Insights into treatment of patients with mycosis fungoides or Sézary syndrome using mogamulizumab
- PMID: 39894454
- DOI: 10.1080/09546634.2024.2438794
Insights into treatment of patients with mycosis fungoides or Sézary syndrome using mogamulizumab
Abstract
Purpose: Mogamulizumab demonstrated improved outcomes vs. vorinostat across a range of disease and patient characteristics in patients with mycosis fungoides or Sézary syndrome in the MAVORIC trial.
Materials and methods: This post-hoc analysis further examined MAVORIC data to assess factors associated with long-term response (ORR >12 months), time to next treatment (TTNT), and impact of concomitant steroid use, lymphopenia, and mogamulizumab-associated rash (MAR) on patient response.

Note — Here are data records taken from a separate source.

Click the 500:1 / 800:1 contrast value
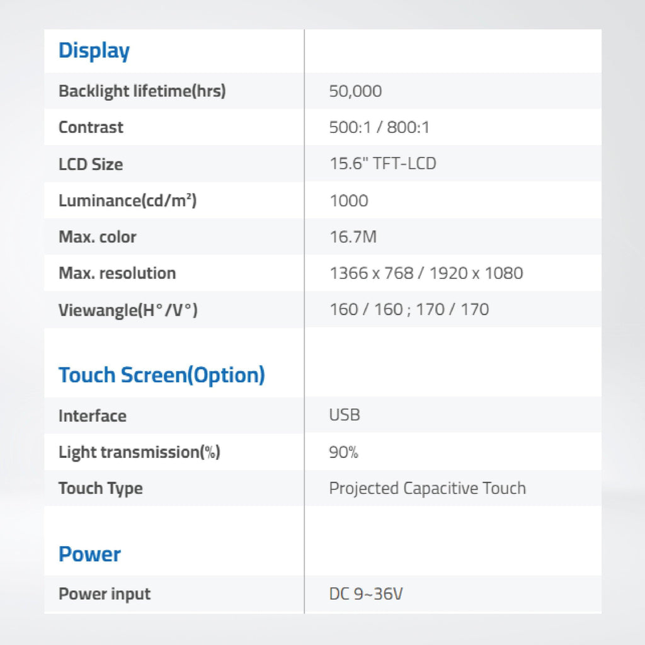Viewport: 645px width, 645px height. coord(379,127)
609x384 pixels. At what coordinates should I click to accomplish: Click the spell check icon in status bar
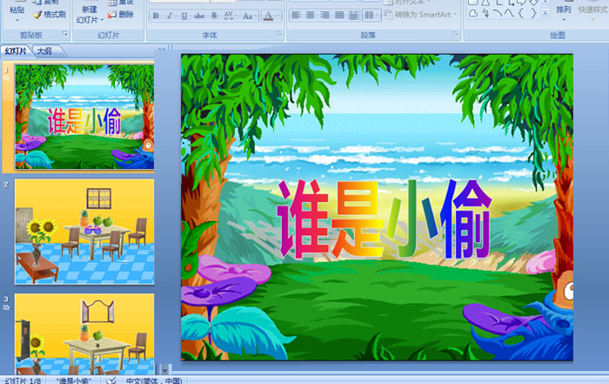coord(111,380)
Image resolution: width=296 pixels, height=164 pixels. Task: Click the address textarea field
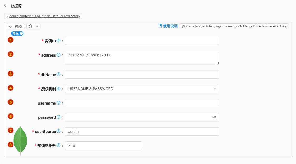142,58
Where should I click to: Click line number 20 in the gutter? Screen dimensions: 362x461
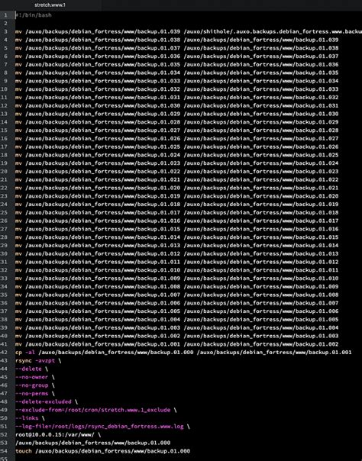(4, 172)
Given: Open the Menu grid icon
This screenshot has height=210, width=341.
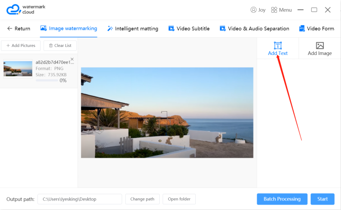Looking at the screenshot, I should (274, 10).
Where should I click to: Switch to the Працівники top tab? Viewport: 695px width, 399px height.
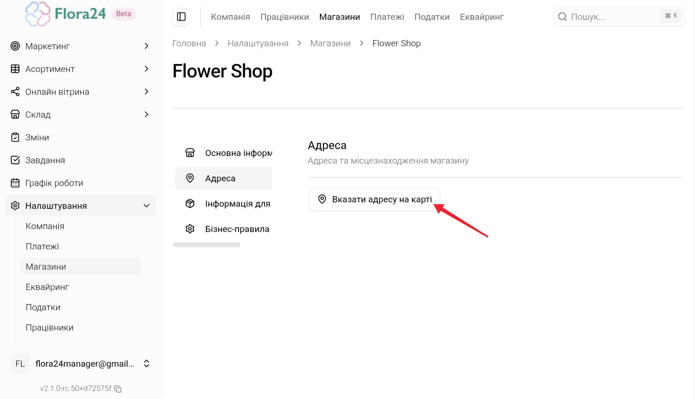pos(285,17)
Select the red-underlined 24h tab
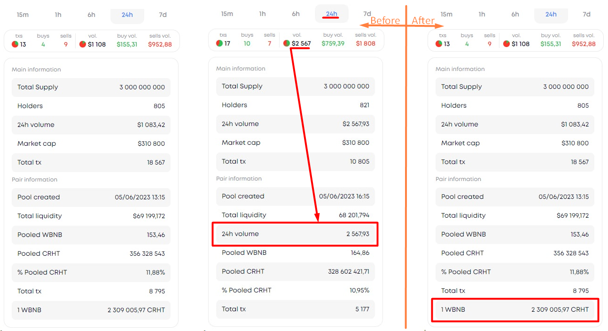The height and width of the screenshot is (331, 608). 332,14
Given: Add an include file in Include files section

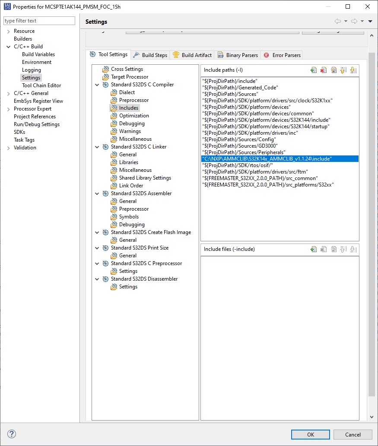Looking at the screenshot, I should [x=313, y=249].
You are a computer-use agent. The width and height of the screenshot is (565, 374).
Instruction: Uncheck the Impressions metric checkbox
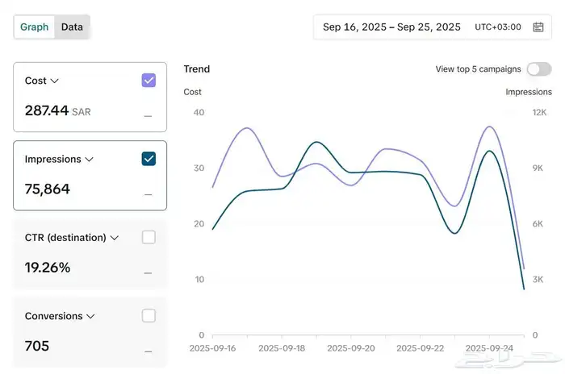[x=149, y=159]
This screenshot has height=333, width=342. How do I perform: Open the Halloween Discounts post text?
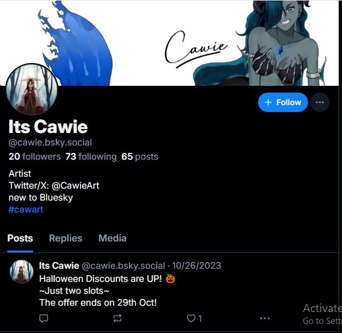pos(107,290)
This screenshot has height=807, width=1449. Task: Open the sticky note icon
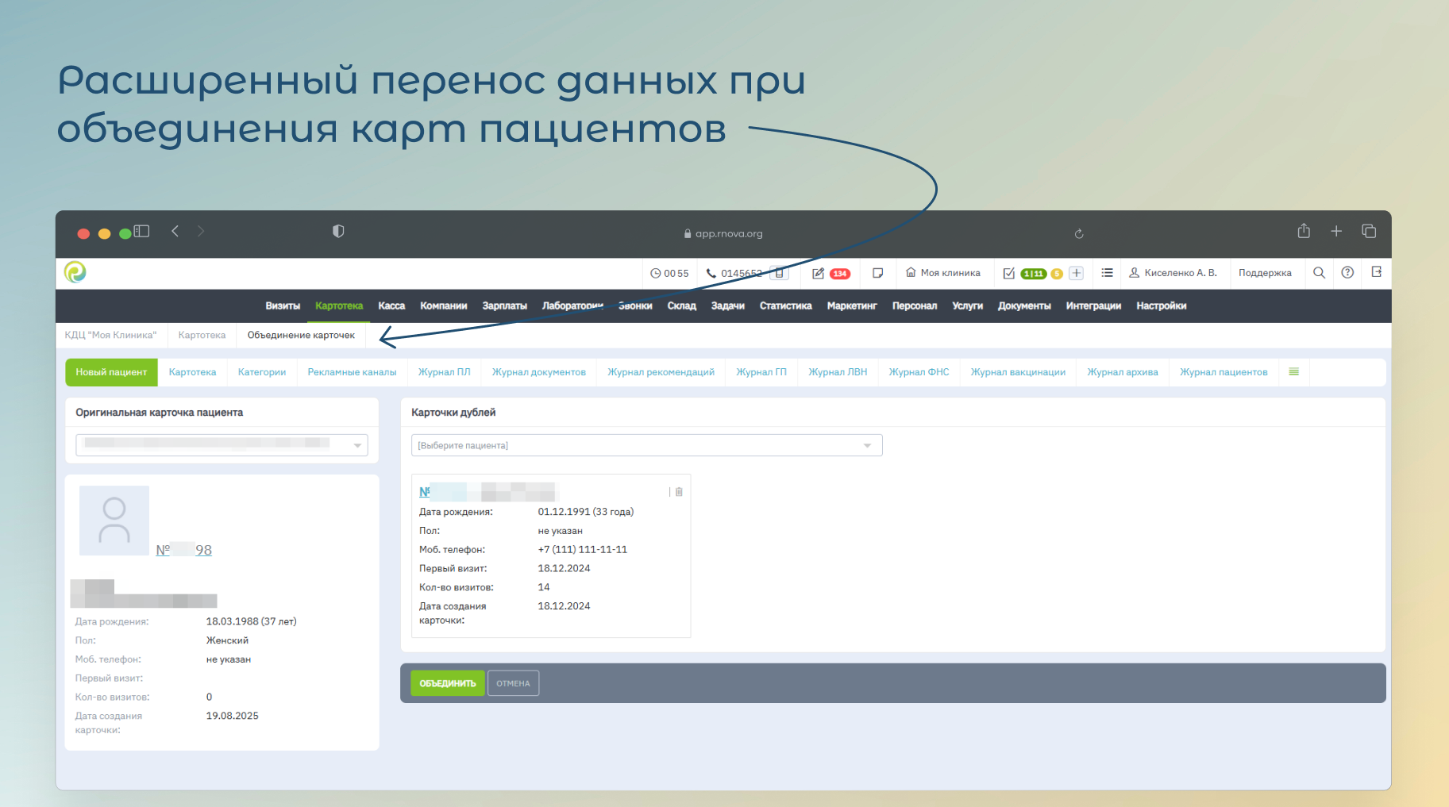(x=877, y=273)
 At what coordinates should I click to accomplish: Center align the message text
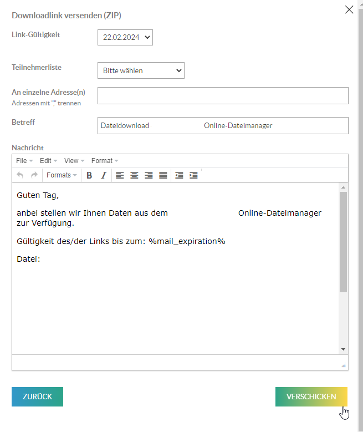[134, 175]
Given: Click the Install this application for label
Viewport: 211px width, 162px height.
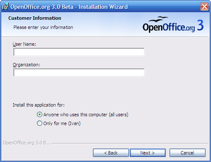Looking at the screenshot, I should 39,105.

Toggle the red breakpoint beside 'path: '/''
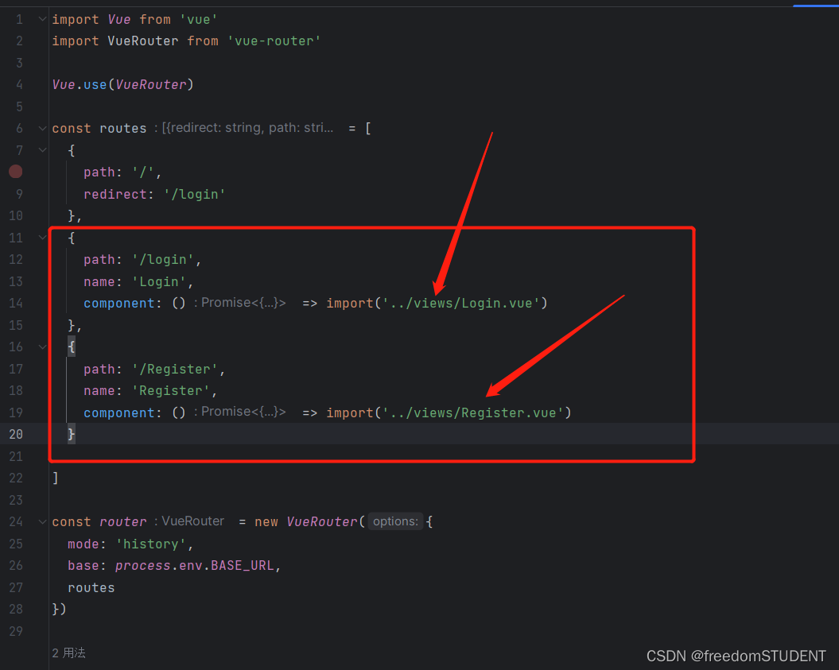pos(15,172)
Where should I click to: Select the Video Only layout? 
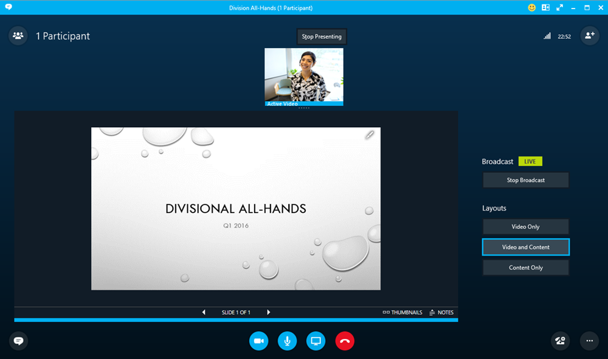point(525,227)
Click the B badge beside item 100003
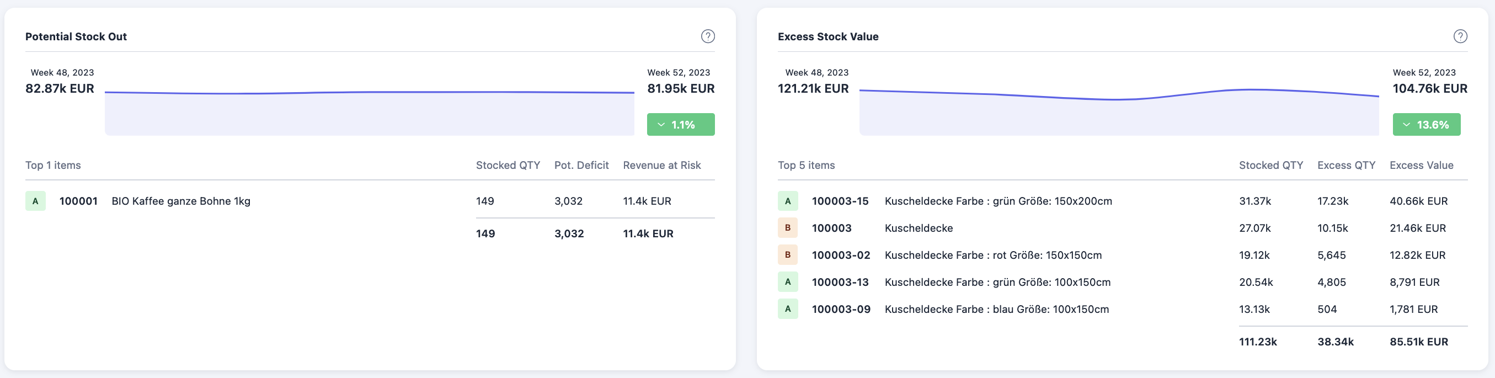Screen dimensions: 1495x378 (x=788, y=228)

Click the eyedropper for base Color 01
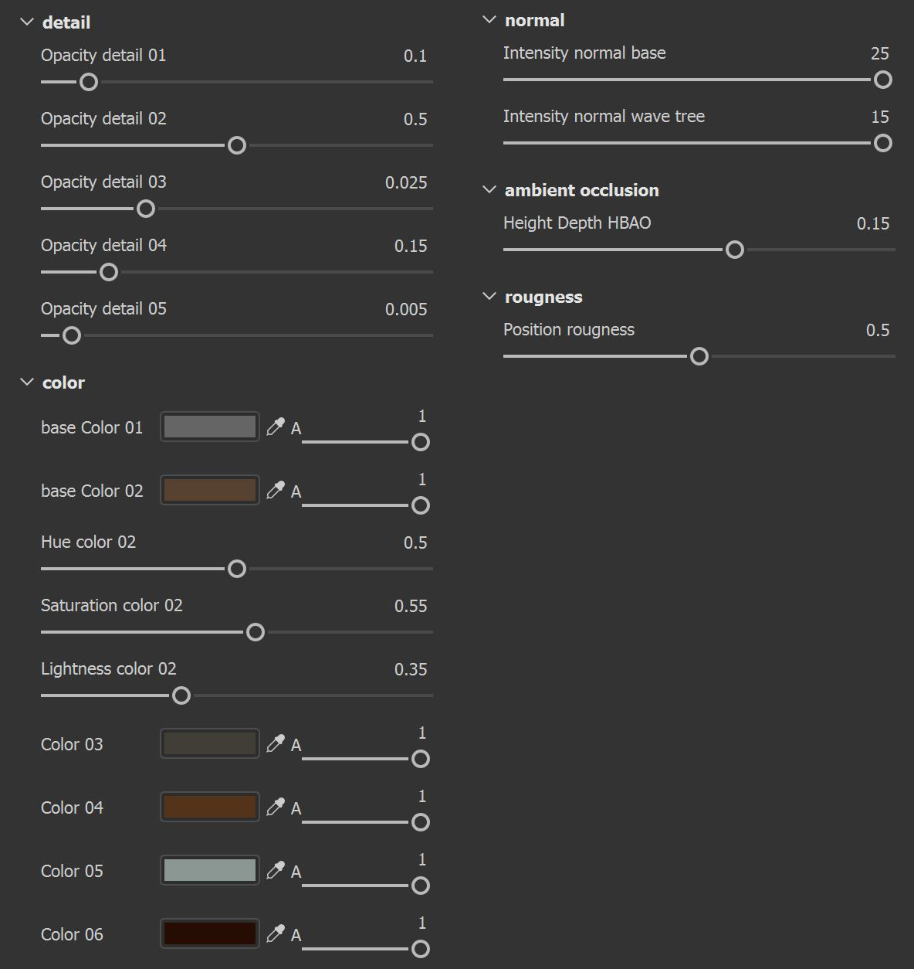click(275, 427)
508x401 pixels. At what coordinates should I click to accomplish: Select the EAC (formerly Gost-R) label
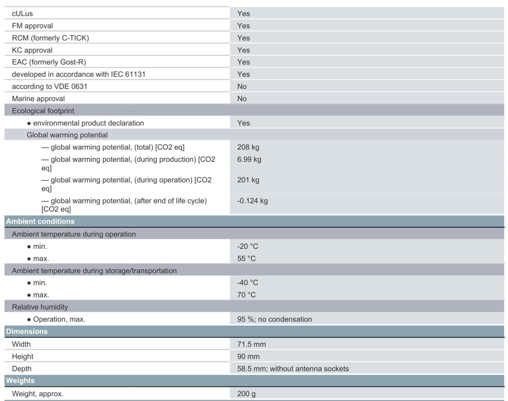49,62
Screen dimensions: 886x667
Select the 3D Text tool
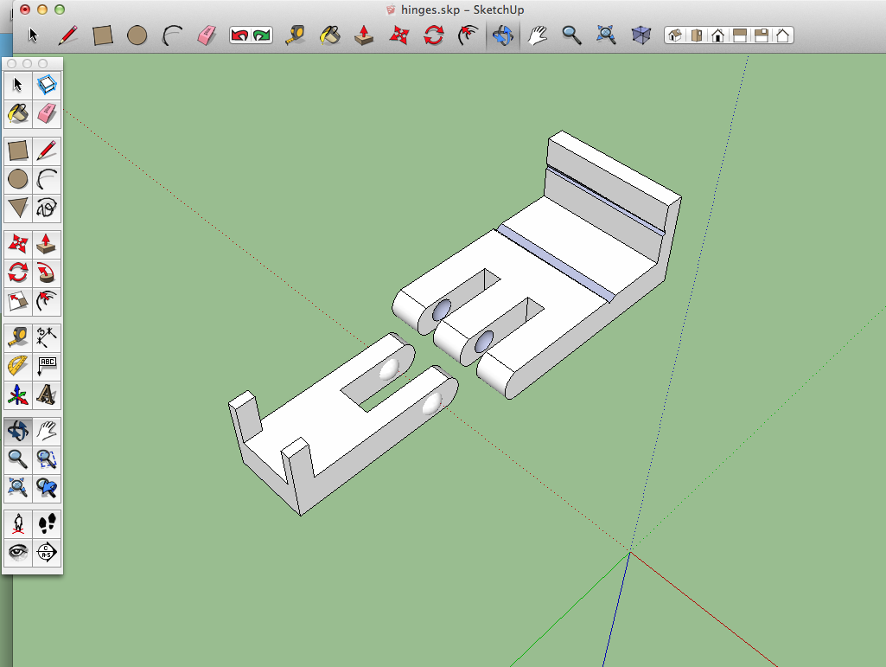pyautogui.click(x=47, y=394)
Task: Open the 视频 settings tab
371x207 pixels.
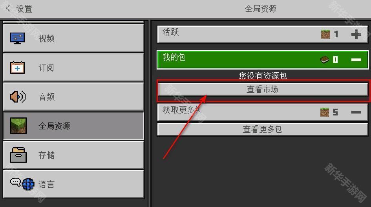Action: pyautogui.click(x=73, y=38)
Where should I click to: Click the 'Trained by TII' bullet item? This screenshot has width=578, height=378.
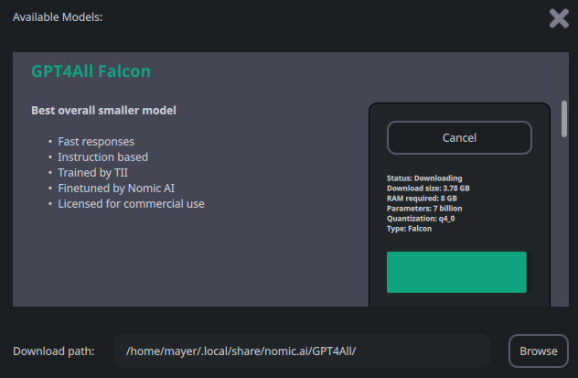coord(93,173)
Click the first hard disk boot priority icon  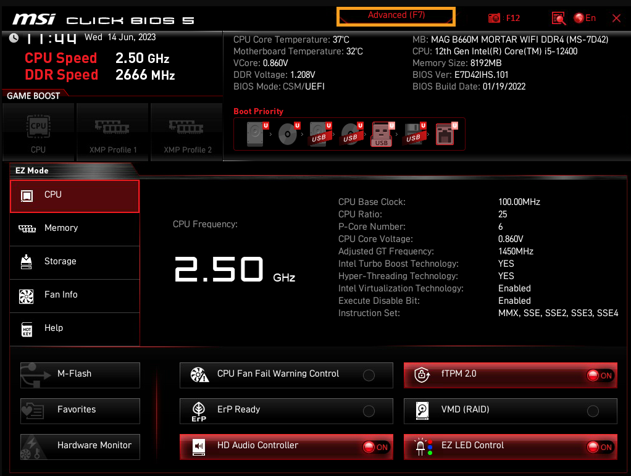[255, 134]
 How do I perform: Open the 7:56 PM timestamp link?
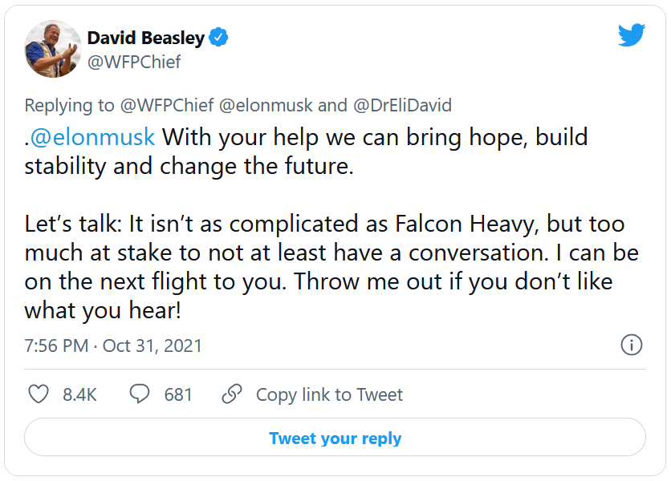pyautogui.click(x=58, y=346)
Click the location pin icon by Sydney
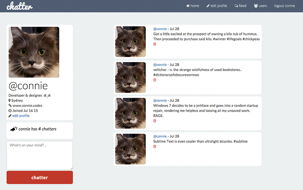This screenshot has width=303, height=190. coord(9,100)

Results: A higher proportion of patients achieved ORR lasting ≥4, 6, 8, or 12 months in the mogamulizumab vs. vorinostat arm. Long-term response was also observed in mogamulizumab-treated patients with more advanced disease (stage IVA1 [17/20], B2 blood involvement [18/20], and SS [14/20]). PFS was significantly longer (9.4 vs. 3.1 months; p < 0.0001) in mogamulizumab vs. vorinostat-treated patients taking concomitant steroids. Mogamulizumab-treated patients experienced longer TTNT vs. vorinostat. Lymphopenia and MAR were associated with response to mogamulizumab.
Conclusions: MAVORIC demonstrated greater efficacy with mogamulizumab vs. vorinostat in relapsed/refractory patients with CTCL, including those with more advanced disease. Concomitant steroid use improved ORR and PFS but did not impact vorinostat outcomes. Overall responses occurred more frequently in mogamulizumab-treated patients that developed lymphopenia than those that did not. A higher percentage of patients with MAR had an overall response than those without MAR.
Keywords: C-C chemokine receptor 4; Cutaneous T-cell lymphoma; Sézary syndrome; mogamulizumab; mycosis fungoides.